Wednesday, 22 December 2010

US Unemployment: A Reason to be Optimistic

Any improvement in the global economic situation will almost certainly correspond with an improvement in the economic conditions in the US.  The US is still the biggest economy in the world and the eyes of all other countries, including the Gulf region, will be watching for signs of a turnaround in the American economy.

And there's little chance of any meaningful or sustained recovery in the US without a significant improvement in two areas: employment and housing. 

Well, I came across some interesting charts on Don Fishback's blog that hint at better times ahead for US employment. 

The first chart below shows the US employment rate (blue line) along with NFIB "Poor Sales" (red line).  As you can see the two series are highly correlated. Members of the NFIB are made up of small businesses. In the past, when there has been a high number of NFIB members that have rated their sales as "poor" this has tended to correspond with high unemployment periods. Conversely, low unemployment periods have tended to correspond with a low number of NFIB members that rated their sales as poor.

In short, unemployment in the US is closely correlated to the level of small business sales. Makes sense.

At present the level of unemployment and number of small businesses rating their sales as "poor" are both at historically high levels.  However, recently the NFIB "Poor Sales" level has begun to fall from the highs set about a year ago. 

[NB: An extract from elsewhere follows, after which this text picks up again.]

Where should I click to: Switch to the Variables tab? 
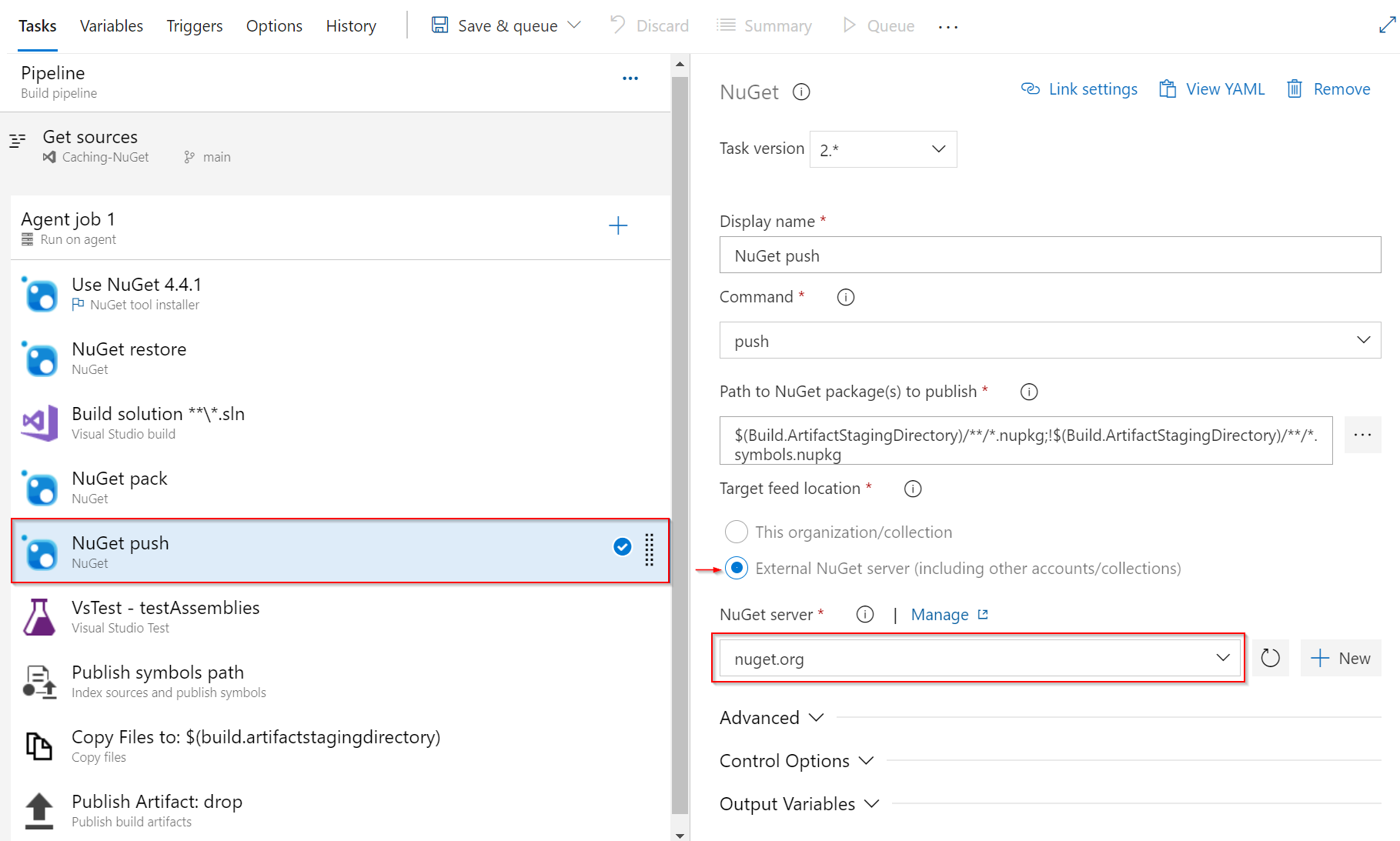(x=111, y=25)
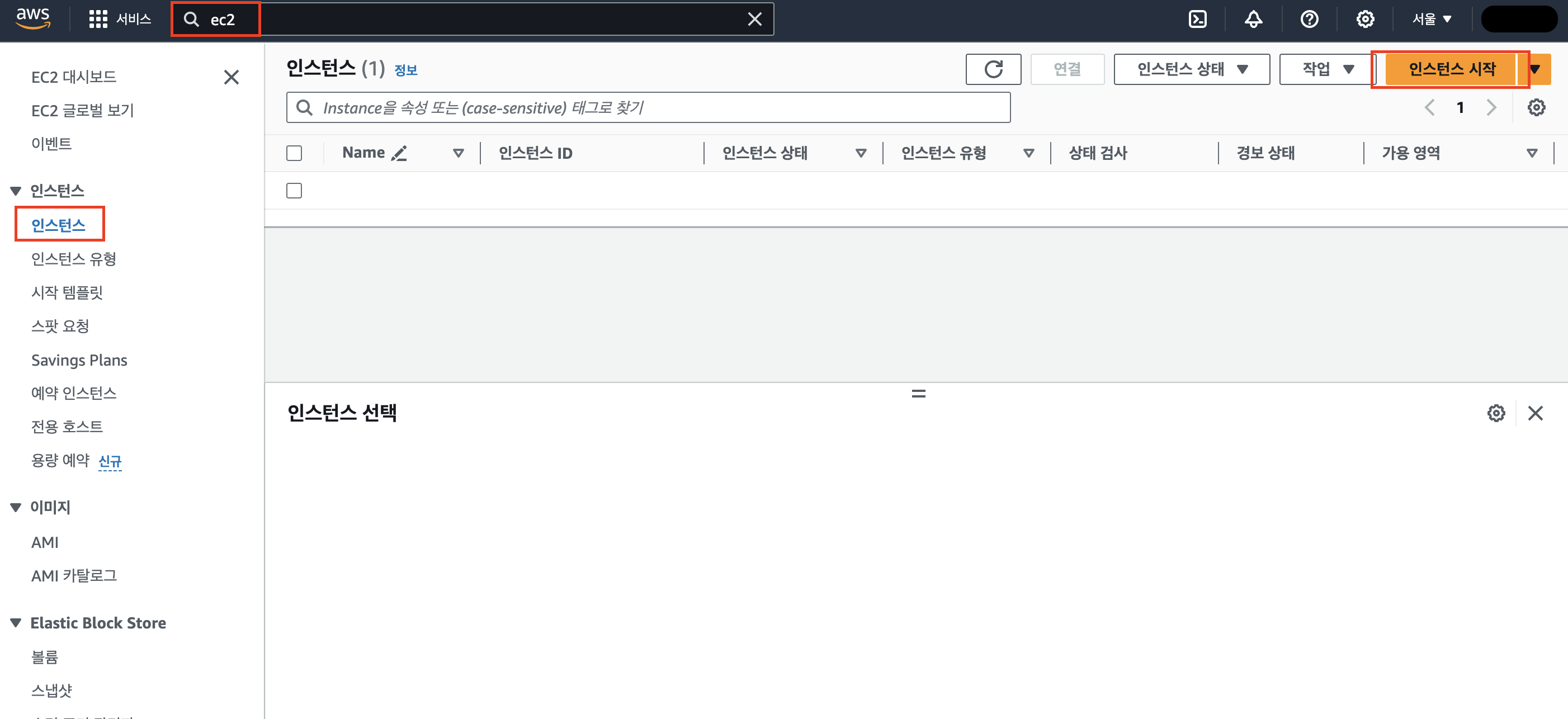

The next chart below shows the NFIB Optimism Index which is a measure of small business sentiment in the US.  Although still low in a historical sense the level of small business optimism has risen significantly since the 2009 bottom and has just posted its fourth consecutive monthly gain.

What do the two charts above mean for US unemployment: Here Don Fishback:
Here’s the bottom line.  If small businesses are optimistic for a reason … if sales really are starting to pick up and become less poor … then we might actually see improvement in the unemployment rate.
And if the unemployment rate does fall that's a big win for the US economy and the rest of the world.